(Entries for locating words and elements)
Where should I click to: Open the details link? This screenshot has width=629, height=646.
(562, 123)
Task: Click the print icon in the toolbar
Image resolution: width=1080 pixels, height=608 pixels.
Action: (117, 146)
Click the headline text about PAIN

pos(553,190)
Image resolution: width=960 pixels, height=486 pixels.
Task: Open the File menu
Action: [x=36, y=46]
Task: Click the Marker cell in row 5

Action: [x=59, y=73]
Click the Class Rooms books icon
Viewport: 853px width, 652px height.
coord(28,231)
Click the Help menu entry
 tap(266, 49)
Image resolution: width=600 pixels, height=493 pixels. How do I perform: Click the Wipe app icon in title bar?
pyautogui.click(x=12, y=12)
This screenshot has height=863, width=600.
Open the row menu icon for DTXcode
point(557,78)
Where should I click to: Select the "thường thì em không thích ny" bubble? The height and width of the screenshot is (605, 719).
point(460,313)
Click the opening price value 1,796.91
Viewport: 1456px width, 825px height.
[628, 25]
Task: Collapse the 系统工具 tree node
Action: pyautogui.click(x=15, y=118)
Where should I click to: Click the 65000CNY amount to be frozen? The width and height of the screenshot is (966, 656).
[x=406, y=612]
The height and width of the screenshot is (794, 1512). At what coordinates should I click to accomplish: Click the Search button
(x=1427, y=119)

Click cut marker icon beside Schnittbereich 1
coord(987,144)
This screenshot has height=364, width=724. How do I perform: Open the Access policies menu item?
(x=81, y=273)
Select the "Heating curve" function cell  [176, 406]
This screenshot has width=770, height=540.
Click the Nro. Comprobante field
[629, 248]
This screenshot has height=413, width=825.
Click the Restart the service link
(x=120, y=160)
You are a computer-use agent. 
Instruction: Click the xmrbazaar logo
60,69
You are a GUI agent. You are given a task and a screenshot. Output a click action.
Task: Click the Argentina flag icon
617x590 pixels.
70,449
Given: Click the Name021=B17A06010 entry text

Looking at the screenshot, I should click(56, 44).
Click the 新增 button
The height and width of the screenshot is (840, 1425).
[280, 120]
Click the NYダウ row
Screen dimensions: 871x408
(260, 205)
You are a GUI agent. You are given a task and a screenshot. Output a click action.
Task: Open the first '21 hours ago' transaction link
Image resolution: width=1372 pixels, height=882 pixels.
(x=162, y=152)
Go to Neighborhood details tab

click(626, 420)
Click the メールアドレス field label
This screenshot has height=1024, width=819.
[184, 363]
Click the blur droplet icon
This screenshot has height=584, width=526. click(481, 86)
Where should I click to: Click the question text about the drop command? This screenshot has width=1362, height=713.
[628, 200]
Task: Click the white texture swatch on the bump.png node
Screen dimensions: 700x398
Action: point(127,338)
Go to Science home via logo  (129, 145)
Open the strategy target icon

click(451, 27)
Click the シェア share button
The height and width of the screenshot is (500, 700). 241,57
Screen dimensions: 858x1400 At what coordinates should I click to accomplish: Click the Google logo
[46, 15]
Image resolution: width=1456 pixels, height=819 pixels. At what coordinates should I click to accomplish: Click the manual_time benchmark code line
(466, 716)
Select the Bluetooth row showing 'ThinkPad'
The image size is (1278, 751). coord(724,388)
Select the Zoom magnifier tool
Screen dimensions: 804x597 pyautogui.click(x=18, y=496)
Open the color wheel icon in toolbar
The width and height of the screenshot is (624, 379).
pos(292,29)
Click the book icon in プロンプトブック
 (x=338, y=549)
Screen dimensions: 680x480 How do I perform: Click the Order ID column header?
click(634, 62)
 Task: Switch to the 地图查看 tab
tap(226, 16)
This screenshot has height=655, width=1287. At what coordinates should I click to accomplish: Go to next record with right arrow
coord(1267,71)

_PROBLEM DETAILS_: Find each line in the material above that contains the word "node", and copy every one of those lines.

_RESPONSE TO THE EXERCISE_:
Task: Collapse the 系统工具 tree node
Task: Click the white texture swatch on the bump.png node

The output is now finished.